In other local news, the University California, Irvine (UCI) led PFAS study is still on hold due to COVID-19. UCI's October water quality panel was canceled and will next meet Nov. 10. UCI encourages those who are interested to attend a National Academies of Sciences, Engineering, and Medicine virtual workshop on Oct. 26-27 to review federal government human health research on PFAS and to identify research and data gaps.
As this year's legislative session closed out, three PFAS-related bills were enacted:

AB 2560 (Quirk) Water quality: notification and response levels: procedures.
Establishes a transparent public process for the State Water Resources Control Board (State Board) to use when establishing a Notification Level (NL) and Response Level (RL). The bill requires the State Board to notify the public on their website when an NL or RL is being developed or changed, and then again when a proposed NL or RL is available. AB 2560 requires the study or studies used as a base to develop the NL or RL to be made public, if they are disclosable under the Public Records Act. Additionally, the Board must disclose whether the study or studies were peer reviewed and whether only one study was relied upon. The bill requires notice and document availability at least 30 days before the informational item being placed on the State Board’s agenda. However, if the Division of Drinking Water finds that there is a potential for imminent harm to public health then the procedures may be bypassed, but an informational item of the NL and RL changes must be provided within 45 days at a regularly noticed meeting of the State Board.

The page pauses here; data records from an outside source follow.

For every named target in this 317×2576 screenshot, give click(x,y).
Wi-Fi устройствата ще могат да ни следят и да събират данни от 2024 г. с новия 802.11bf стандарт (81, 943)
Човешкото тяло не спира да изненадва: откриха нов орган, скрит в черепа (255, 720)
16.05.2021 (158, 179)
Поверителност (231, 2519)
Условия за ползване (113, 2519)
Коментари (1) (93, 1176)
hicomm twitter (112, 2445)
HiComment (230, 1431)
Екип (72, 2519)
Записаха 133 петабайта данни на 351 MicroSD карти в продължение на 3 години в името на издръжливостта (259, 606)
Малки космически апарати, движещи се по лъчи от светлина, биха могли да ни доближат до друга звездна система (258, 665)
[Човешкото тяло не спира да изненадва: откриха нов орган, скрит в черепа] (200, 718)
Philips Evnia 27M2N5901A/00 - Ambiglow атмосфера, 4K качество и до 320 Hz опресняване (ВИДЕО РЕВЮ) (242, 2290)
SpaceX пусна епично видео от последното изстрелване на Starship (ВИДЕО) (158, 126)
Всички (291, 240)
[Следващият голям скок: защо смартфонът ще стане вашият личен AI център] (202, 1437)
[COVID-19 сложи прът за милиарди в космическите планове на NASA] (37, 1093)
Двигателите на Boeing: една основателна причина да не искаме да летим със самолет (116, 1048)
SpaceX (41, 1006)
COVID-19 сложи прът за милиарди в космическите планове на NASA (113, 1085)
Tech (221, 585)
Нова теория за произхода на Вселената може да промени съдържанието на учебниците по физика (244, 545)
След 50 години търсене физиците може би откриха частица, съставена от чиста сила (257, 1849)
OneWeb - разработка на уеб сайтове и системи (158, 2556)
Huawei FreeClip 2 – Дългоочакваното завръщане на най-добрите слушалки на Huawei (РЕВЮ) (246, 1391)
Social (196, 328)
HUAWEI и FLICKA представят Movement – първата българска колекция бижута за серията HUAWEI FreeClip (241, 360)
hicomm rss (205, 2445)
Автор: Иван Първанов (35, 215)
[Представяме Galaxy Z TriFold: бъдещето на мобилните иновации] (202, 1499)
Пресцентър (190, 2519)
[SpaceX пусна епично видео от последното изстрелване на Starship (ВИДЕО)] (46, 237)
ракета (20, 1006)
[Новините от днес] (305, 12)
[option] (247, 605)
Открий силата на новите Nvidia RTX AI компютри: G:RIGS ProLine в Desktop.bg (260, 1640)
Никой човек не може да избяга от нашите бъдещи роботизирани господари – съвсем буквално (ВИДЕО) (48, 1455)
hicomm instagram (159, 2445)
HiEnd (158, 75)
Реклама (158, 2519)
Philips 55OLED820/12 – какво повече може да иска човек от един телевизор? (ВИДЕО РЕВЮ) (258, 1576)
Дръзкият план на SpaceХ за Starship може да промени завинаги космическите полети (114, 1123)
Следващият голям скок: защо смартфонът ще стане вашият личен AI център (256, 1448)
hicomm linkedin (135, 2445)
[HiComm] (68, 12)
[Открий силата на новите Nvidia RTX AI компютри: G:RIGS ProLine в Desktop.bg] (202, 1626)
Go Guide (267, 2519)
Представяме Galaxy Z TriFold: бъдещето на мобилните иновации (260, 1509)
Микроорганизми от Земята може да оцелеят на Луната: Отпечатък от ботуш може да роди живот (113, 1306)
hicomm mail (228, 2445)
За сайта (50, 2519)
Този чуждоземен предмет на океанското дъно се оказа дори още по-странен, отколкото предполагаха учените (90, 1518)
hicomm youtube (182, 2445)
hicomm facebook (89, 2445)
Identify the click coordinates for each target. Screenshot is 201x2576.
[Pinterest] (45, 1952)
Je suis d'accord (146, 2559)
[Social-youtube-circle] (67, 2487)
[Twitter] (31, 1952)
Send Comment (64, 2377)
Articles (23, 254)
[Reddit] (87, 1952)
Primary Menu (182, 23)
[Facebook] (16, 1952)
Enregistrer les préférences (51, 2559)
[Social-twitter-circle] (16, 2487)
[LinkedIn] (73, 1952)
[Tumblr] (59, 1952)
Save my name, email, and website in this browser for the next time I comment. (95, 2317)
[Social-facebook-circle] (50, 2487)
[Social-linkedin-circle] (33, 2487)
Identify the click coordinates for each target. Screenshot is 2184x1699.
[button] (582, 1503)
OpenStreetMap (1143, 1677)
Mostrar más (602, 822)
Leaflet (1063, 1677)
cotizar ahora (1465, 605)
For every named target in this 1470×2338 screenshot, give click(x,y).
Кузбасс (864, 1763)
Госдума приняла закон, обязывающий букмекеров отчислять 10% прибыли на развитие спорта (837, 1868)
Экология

SB 1044 (Allen): Firefighting equipment and foam: 
PFAS chemicals. 
SB 1044 prohibits the manufacturing, sale and use of firefighting foam that contains PFAS, unless an exemption is granted, by Jan. 1, 2022.

AB 2762, Muratsuchi. Cosmetic products: safety. 
This bill prohibits the manufacturing and sale of any cosmetic product that contains PFAS by 2025 (and a list of several other compounds that are also prohibited by the European Union.)
PFOA and PFOS are not exclusive to Orange County or even California. States across the country are in the midst of tackling PFAS in consumer products, groundwater supplies and other forms of contact. OCWD continues to monitor what is happening around the country on this issue.